A non-practicing entity, Diversified Observation, has filed lawsuits against Konica Minolta, HP, Panasonic and OKI Data, claiming infringements of its various technology patents.
These suits are a prime example of patent trolling, where a company that does not produce any material goods or provide services to customers files for patents of popular and often cutting-edge technology or purchases patents from holders of a patent who may or may not be practicing manufacturers. These patent holders, popularly referred to as trolls, then file suit in court, claiming their patents have been infringed and seek monetary damages.
In some cases, particularly when smaller manufacturers or technology providers are threatened with litigation by these alleged patent holders, the non-practicing entity will offer defendants a way out via a license purchase to continue incorporating the technology in their products or services. Some defendants opt to purchase the license rather than face a costly court battle.
In this case, Texas-based Diversified Observation is suing Konica Minolta, Panasonic and OKI Data in regard to three patents: Information Reading Apparatus Having a Contact Image Sensor; Scanner that Controls Stepping Motor Torque; and Image Scanner with Automatic Signal Compensation. HP and Panasonic are being sued for alleged infringement of patents covering Image Processing System for Scanning a Rectangular Document. Konica Minolta and HP are being sued for infringement of the patent Paper Feeding Module of a Color Picture Printer.

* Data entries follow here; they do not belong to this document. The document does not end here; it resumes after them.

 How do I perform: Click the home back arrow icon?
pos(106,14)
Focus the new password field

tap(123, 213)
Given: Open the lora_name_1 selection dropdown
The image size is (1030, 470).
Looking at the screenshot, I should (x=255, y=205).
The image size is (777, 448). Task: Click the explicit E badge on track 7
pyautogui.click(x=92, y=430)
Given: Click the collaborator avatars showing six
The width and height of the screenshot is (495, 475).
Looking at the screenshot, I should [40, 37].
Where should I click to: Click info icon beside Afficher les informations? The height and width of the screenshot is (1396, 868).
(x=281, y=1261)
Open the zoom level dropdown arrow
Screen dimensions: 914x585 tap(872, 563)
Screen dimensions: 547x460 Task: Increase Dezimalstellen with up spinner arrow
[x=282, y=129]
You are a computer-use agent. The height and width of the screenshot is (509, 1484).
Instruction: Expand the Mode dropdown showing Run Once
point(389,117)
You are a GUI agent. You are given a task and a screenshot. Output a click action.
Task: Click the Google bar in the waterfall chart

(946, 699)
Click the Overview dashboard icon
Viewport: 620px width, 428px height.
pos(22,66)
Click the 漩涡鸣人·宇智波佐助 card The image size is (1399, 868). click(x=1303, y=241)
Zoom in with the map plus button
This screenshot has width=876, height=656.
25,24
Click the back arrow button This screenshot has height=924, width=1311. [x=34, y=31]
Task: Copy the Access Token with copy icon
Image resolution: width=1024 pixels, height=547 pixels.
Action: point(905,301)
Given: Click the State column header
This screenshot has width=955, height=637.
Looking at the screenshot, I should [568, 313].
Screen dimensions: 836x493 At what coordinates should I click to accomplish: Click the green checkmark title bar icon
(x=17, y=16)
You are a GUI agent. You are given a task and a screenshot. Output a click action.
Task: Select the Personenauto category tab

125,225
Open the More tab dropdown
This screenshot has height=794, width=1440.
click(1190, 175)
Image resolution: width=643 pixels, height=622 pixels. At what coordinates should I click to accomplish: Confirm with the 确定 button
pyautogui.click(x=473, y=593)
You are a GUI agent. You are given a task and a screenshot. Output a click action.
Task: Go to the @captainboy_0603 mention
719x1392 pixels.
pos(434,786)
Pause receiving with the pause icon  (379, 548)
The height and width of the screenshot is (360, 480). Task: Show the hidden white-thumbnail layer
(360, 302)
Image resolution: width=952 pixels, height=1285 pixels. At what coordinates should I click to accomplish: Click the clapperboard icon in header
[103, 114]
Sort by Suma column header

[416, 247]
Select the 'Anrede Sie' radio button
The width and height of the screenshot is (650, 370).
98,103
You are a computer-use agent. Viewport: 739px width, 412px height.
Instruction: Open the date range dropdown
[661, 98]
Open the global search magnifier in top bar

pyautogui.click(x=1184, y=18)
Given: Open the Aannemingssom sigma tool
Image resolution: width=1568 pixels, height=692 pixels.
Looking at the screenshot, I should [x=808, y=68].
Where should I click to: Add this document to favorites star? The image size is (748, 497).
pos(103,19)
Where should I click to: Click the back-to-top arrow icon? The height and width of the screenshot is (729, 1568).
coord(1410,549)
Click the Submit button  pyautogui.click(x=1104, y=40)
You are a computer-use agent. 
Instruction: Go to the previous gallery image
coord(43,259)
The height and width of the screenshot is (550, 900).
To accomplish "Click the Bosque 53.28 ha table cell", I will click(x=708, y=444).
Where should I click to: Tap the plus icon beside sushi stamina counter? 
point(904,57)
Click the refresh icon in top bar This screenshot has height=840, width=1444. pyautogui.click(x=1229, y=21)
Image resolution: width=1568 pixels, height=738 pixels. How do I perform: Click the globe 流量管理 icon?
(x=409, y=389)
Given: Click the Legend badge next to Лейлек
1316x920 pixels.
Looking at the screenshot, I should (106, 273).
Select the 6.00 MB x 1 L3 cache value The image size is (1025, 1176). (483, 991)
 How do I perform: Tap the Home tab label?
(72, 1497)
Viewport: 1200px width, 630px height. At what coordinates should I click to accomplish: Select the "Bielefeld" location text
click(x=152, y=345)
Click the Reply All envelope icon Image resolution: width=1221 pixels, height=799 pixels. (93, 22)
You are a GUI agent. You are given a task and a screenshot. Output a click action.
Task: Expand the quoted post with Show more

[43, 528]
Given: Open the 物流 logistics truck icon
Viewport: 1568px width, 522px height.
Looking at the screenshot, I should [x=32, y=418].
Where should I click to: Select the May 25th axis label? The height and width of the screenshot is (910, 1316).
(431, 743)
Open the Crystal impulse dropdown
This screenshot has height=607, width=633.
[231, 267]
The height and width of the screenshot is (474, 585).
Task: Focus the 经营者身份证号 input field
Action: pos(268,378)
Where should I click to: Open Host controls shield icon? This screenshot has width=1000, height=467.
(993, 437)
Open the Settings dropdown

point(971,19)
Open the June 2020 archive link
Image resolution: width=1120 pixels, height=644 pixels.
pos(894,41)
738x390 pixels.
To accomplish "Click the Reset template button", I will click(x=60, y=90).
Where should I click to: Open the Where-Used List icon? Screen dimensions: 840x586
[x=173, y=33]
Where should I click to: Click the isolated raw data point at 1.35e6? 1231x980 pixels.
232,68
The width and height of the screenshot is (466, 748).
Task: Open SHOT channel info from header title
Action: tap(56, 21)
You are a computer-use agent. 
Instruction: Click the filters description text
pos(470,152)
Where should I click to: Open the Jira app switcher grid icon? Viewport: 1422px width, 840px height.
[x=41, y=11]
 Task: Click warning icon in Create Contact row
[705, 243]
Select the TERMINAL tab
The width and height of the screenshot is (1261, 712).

Panasonic is also being sued for infringement of the patent Image Capturing Device Having De-Friction Function, while HP is also accused for the infringement of the patent for Image Processing System in which Image Processing Programs Stored in a Personal Computer are Selectively Executed through User Interface of a Scanner.
Due to a ruling by the U.S. Supreme Court earlier this year, patent infringement cases must be heard in the state in which the defendant is incorporated. The HP, Panasonic and OKI Data suits were filed in the U.S. District Court of Delaware, and the Konica Minolta suit was filed in the U.S. District Court of Eastern Texas. Diversified Observation is seeking jury trials against all four defendants, damages and payment of its legal fees.
President Obama was a champion of enacting legislation to deal with the scourge of patent trolls, but despite several efforts by lawmakers, Congress was unable to pass legislation. Bob Goldberg, general counsel for the Business Technology Association, notes that individual states have had more success in dealing with the issue. The Trump Administration has not deemed it a top concern.
“BTA monitors the issue and has testified and provided insight where requested,” Goldberg said. “Congress has addressed health care and now taxes (but) sees this issue as a low priority. The problem is separating cases brought by patent trolls versus legitimate patent owners.”
According to The Recycler, OpenPrint LLC launched suits in August against HP, OKI Data and Panasonic, claiming eight different patents were infringed.
Representatives for Konica Minolta and Panasonic declined comment on the pending litigation.